Avraham Reiner, a Ben-Gurion University scholar who has studied Elyashiv’s life and legal work, termed the ruling “daring, brilliant and lenient.” It showed, according to Reiner, “his desire and ability to arrive at a ruling that would minimize the suffering of the girl and her family.” Herzog, the chief rabbi, wrote to congratulate Elyashiv.
A strict line undiluted by practical considerations
But the rabbi’s life took him and the ultra-Orthodox community in a different direction. Elyashiv left the state court system in the early 1970s, and as time went on his rulings became less inclined to solve problems than to maintain an approach toward Jewish law that was undiluted by practical considerations.
He embraced a strict line on converts to Judaism, for example, ruling that a convert who did not observe religious commandments could retroactively have his or her conversion canceled. That ruling, considered controversial even among ultra-Orthodox rabbis, has helped poison ties between the ultra-Orthodox and the mainstream in Israel and — because so many of Elyashiv’s students hold sway in religious courts and can actually decide the religious status of citizens and immigrants — has also threatened ties between Israel and the more pluralistic Jewish communities of the Diaspora.
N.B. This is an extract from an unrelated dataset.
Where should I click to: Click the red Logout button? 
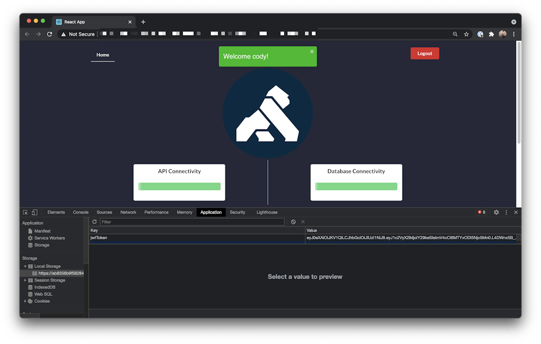pyautogui.click(x=424, y=53)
He was also among the staunch supporters of the current Lithuanian ultra-Orthodox social system in which lifelong, full-time Torah study is encouraged and most adult males do not work, supporting themselves instead on donations and public welfare payments.
Little is known about Elyashiv’s private life beyond hagiographic depictions in ultra-Orthodox books and print media. One such book praising the rabbi, entitled “Hashakdan,” or “the dedicated one,” portrays him as a stern man who existed for one purpose only – the study of Torah.
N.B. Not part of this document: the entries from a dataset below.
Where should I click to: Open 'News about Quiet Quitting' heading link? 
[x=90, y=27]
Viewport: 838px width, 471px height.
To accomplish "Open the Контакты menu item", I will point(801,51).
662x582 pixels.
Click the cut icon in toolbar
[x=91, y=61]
Studying, and more studying
According to these accounts, the rabbi spent between 16 and 20 hours a day immersed in holy texts, beginning his day around 2 or 3 a.m. after a few hours of sleep and rarely taking time off even for family celebrations or emergencies. In one popular story recounted by Reiner, the university scholar, when one of Elyashiv’s daughters was terminally ill and had only hours to live, the rabbi went to the synagogue near his home to study as always, asking an acquaintance to inform him when she died. When the news came, Elyashiv closed his Talmud.
Underneath, the acquaintance saw a second book of law already open to the section on rituals governing Jewish mourning. Elyashiv kept studying.
“When we were children, he didn’t know us at all,” his daughter, Batsheva Kanievsky, is quoted as saying in one account. “He didn’t speak to us, whether we were good or bad.” Only on Sabbath afternoons would he go out for a walk with one of the family’s 12 children, she said: “But don’t think that I mean he would talk to us. He would think of his studies the whole time, but it was still an honor for the child to walk with him.”
Elyashiv assumed his prominent leadership position with the death in 2001 of Rabbi Elazar Menachem Shach, the previous head of the Lithuanian ultra-Orthodox. The matter of succession after Elyashiv’s death has not been settled and is a matter of some contention.
Some onlookers have speculated that a battle among his would-be heirs — there are thought to be four leading candidates, all of them over 80 years old and one of them close to 100 — could split the ultra-Orthodox world if no agreed-upon candidate can be found.
“Rabbi Elyashiv will be remembered as the ultimate assiduous yeshiva scholar of the 20th and early 21st centuries,” said Yossi Elituv, editor of the influential ultra-Orthodox paper Mishpacha.
“He was not seen as a political leader or as the head of group or party. He was a man who made Torah study his entire life, and this will remain an inspiration,” Elituv said.